INSTRUCTIONS TO FOLLOW — Reproduce the data below verbatim, from the line containing "You are a computer-use" through the end of the data, including both of those lines. Leave the pictures out of your answer.

━━ EXCERPTED DATA ━━

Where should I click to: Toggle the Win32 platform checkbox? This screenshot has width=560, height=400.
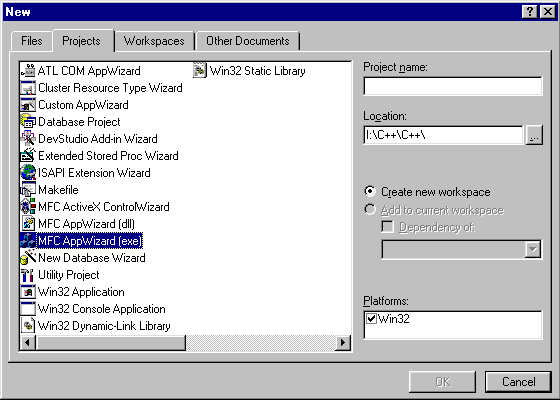click(371, 318)
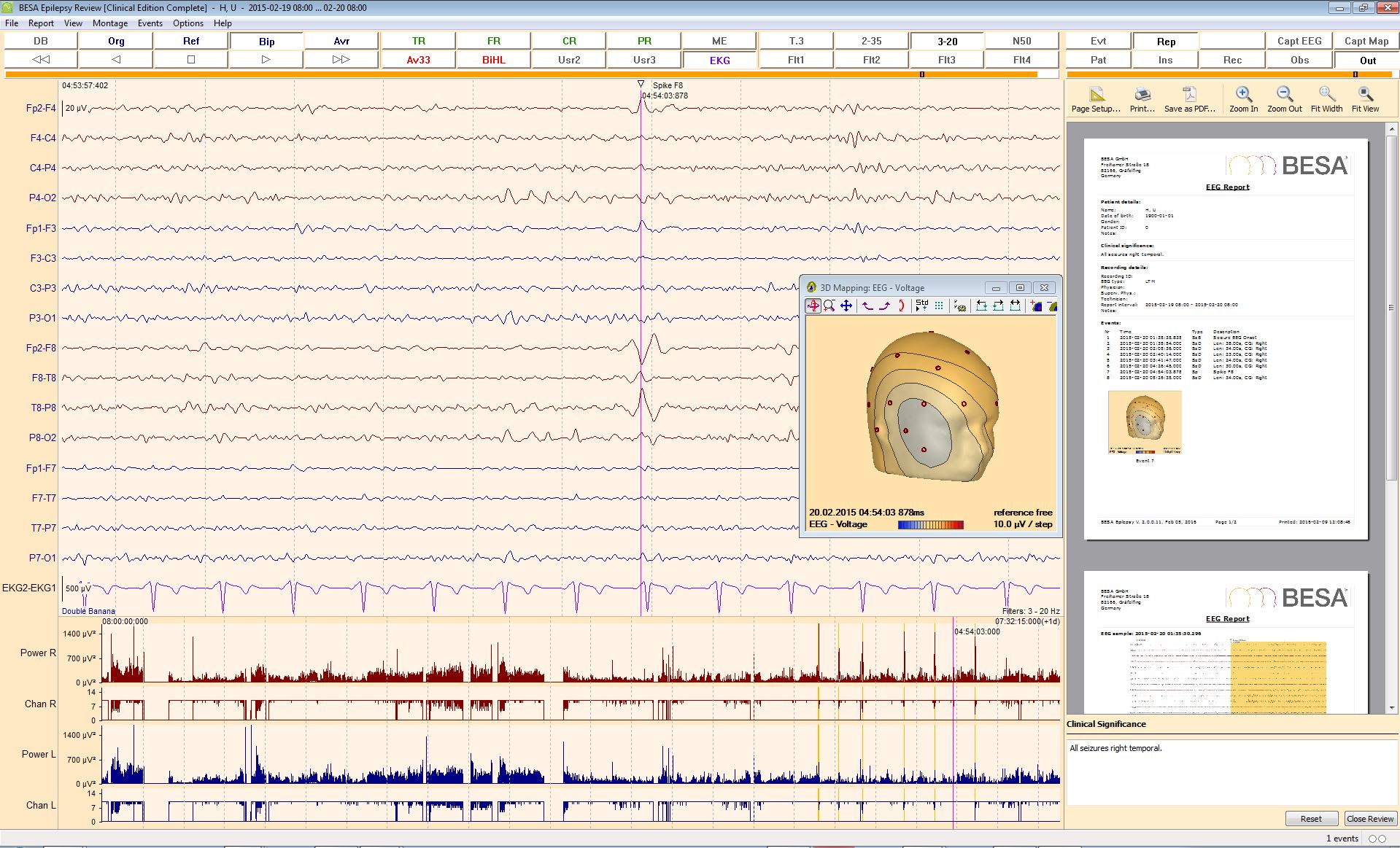
Task: Select the zoom magnifier tool in 3D Mapping toolbar
Action: [829, 306]
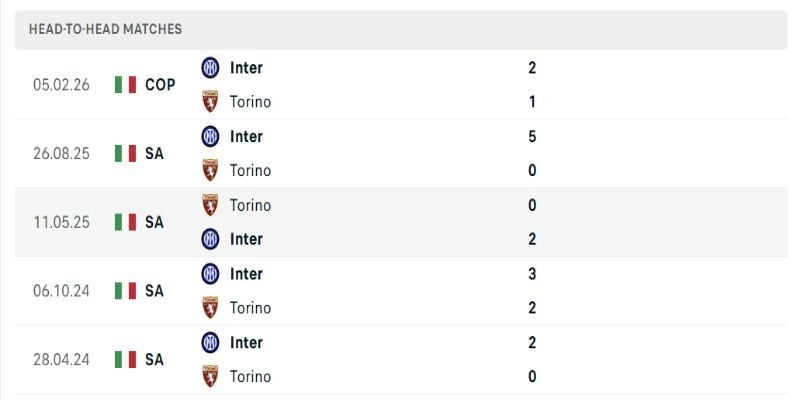Click Inter crest in 26.08.25 match
The width and height of the screenshot is (800, 400).
tap(210, 136)
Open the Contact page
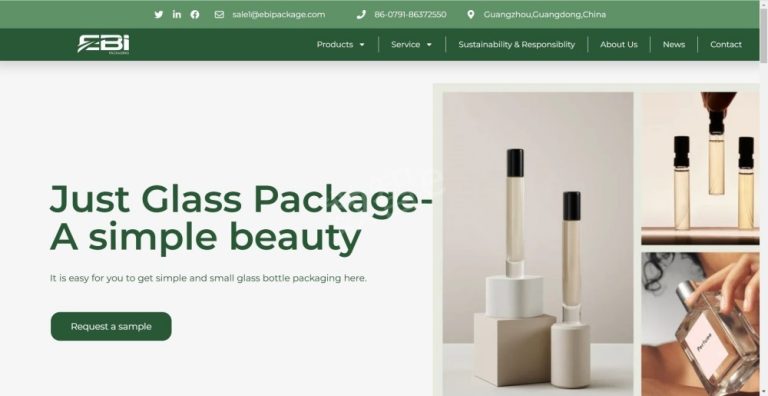 pyautogui.click(x=726, y=45)
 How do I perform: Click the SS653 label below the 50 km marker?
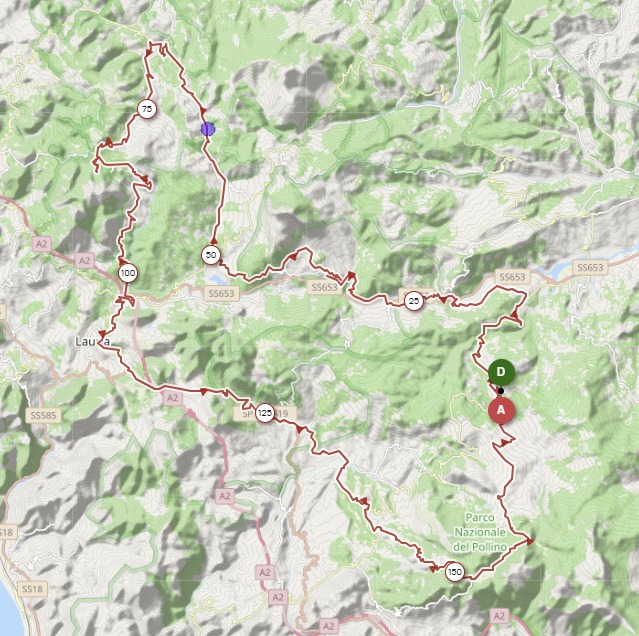coord(221,293)
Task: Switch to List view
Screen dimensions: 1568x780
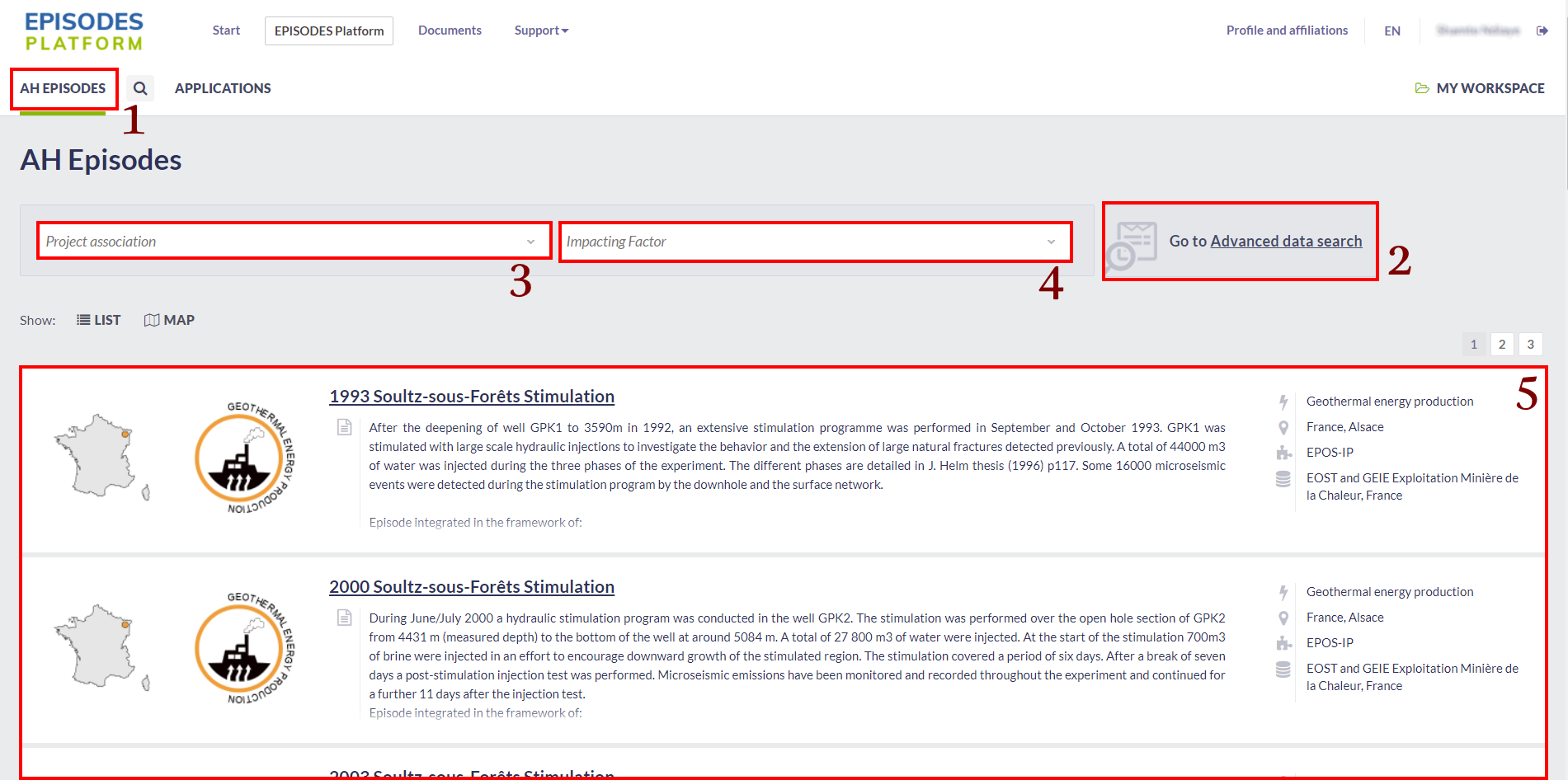Action: (99, 320)
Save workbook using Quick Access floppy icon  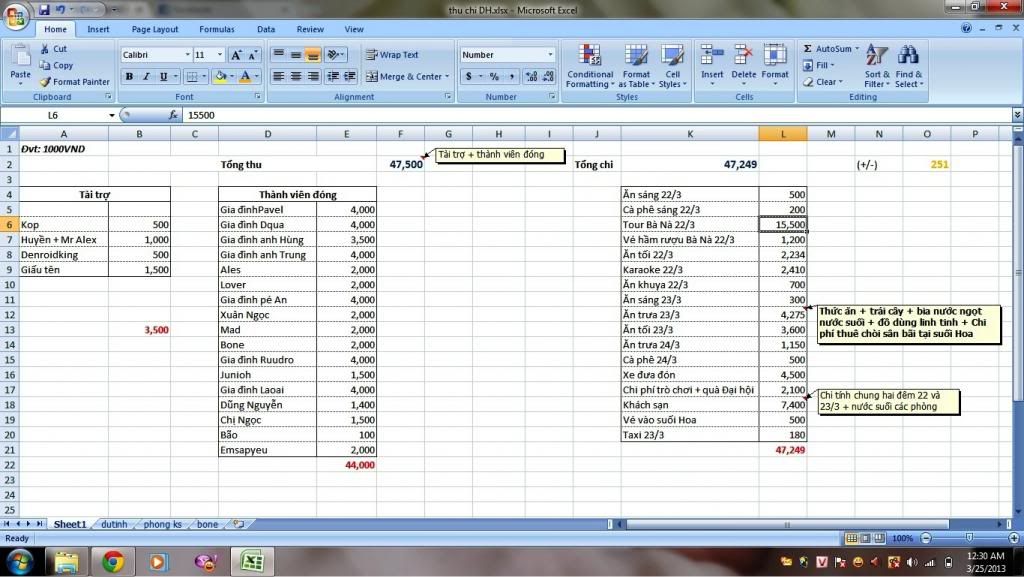coord(44,9)
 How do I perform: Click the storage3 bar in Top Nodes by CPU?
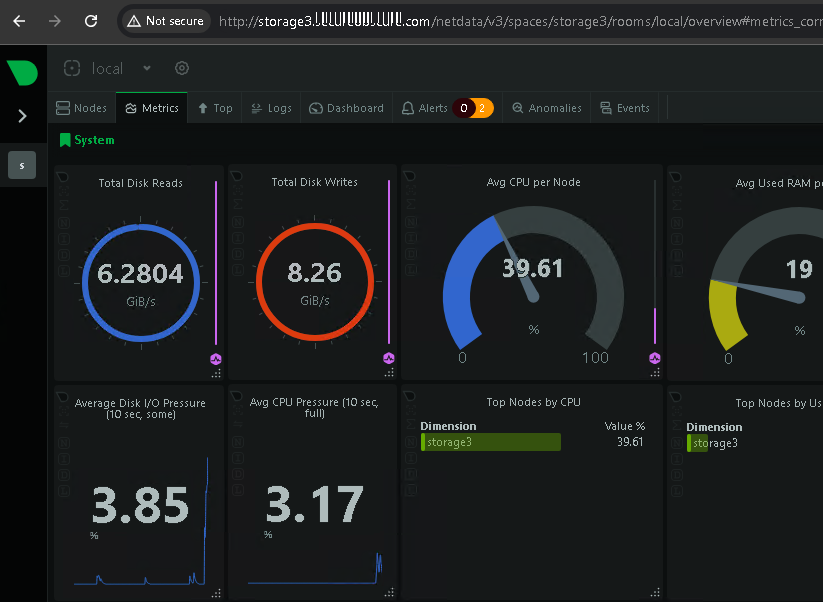(x=491, y=442)
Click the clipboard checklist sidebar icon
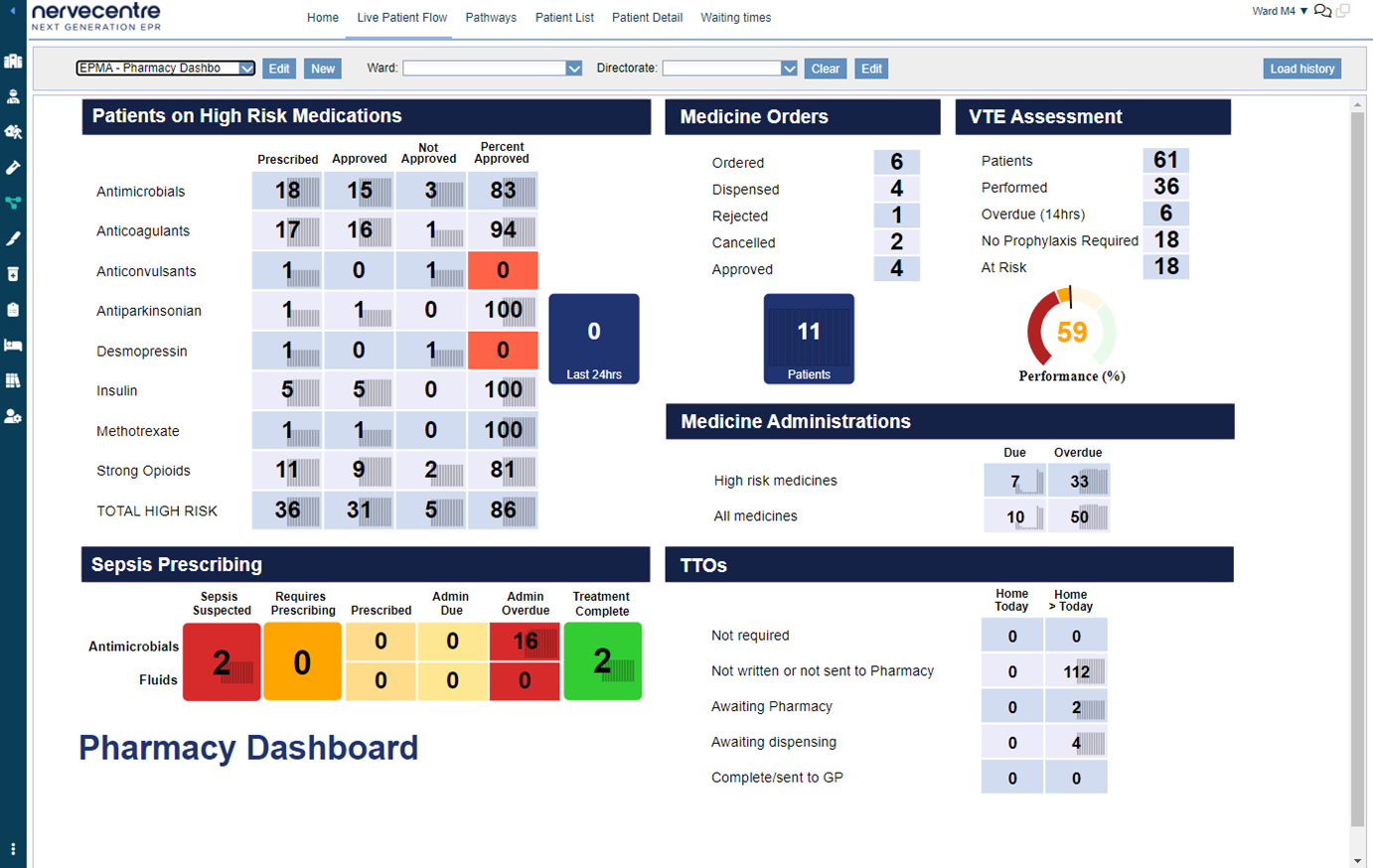1373x868 pixels. (13, 310)
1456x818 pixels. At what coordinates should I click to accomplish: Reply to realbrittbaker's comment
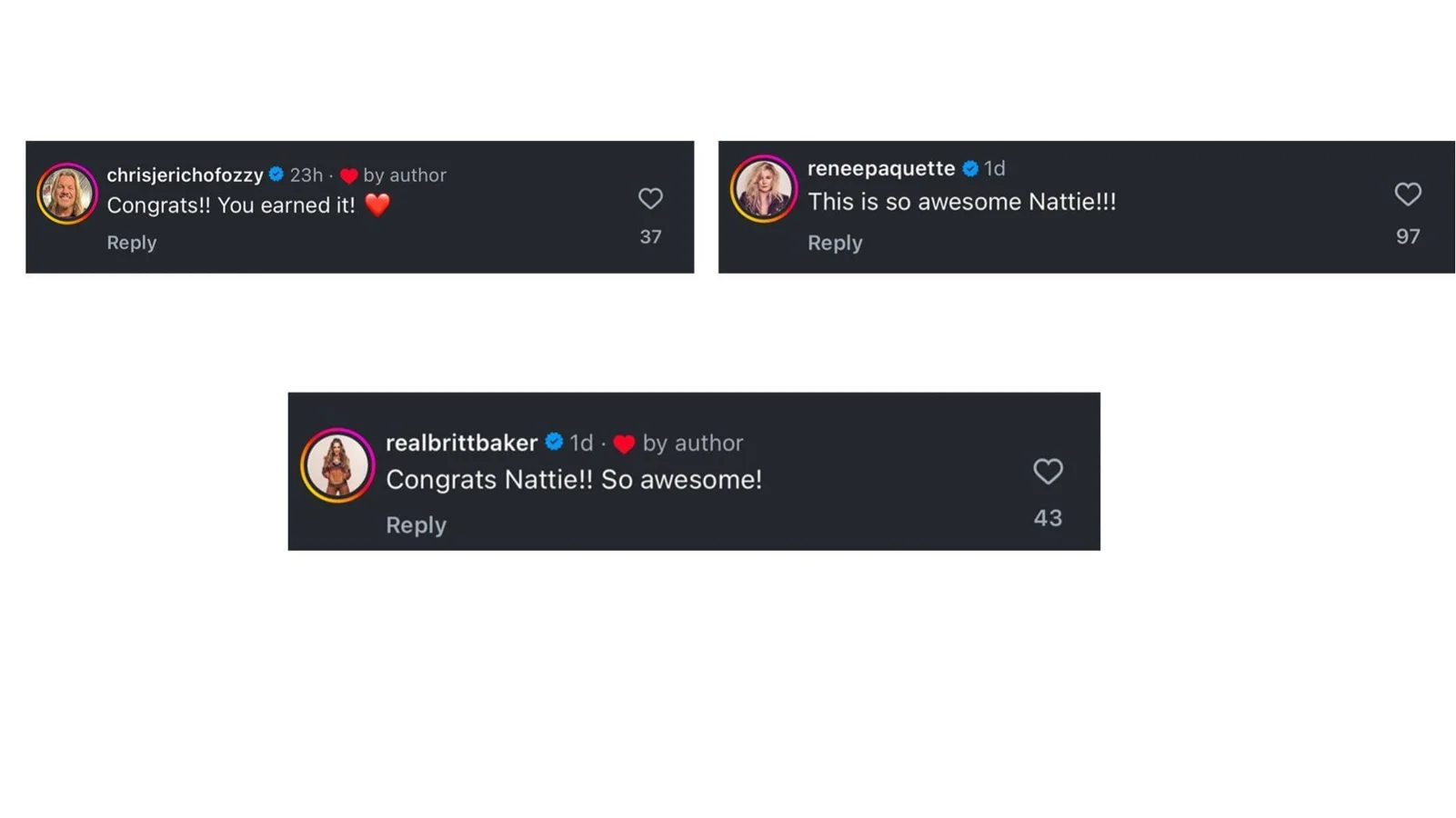click(416, 524)
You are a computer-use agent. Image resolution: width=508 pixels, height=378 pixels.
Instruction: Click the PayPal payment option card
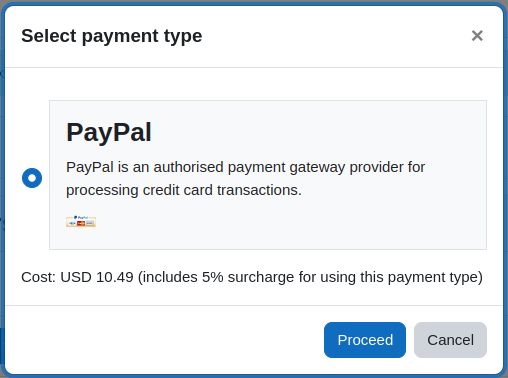click(268, 175)
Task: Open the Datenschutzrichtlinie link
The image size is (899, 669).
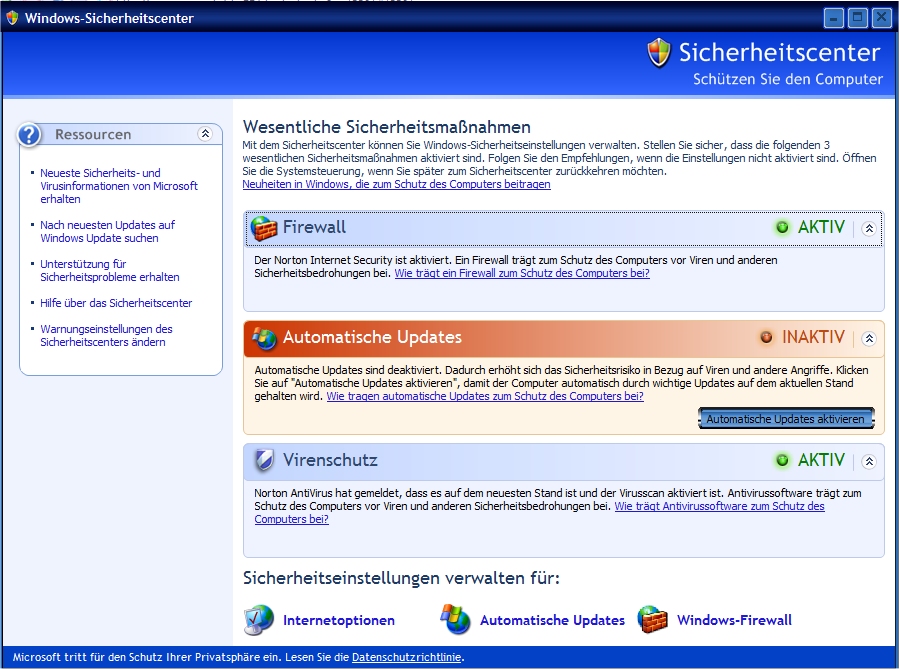Action: (x=407, y=658)
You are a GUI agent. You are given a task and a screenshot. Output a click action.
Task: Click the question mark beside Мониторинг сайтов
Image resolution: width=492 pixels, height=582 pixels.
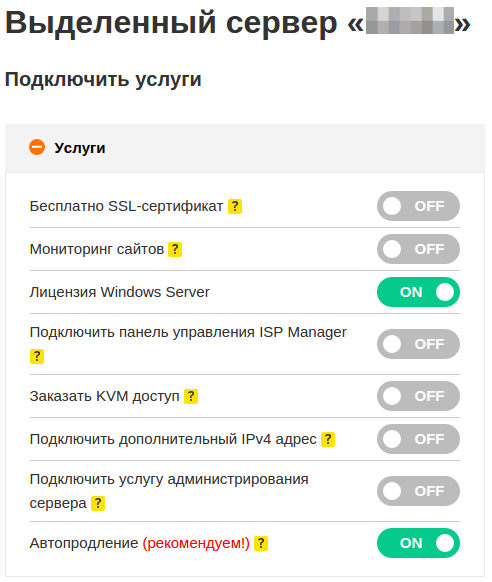(175, 249)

━━━

SOLUTION FOR THIS EXERCISE —
You are a computer-use agent. Image resolution: width=508 pixels, height=378 pixels.
Instruction: Click the PayPal payment option card
click(268, 175)
Task: Open the Datenschutzrichtlinie link
The image size is (899, 669).
Action: (x=407, y=658)
You are a GUI agent. You are given a task and a screenshot. Output a click action.
Task: Click the question mark beside Мониторинг сайтов
Image resolution: width=492 pixels, height=582 pixels.
(175, 249)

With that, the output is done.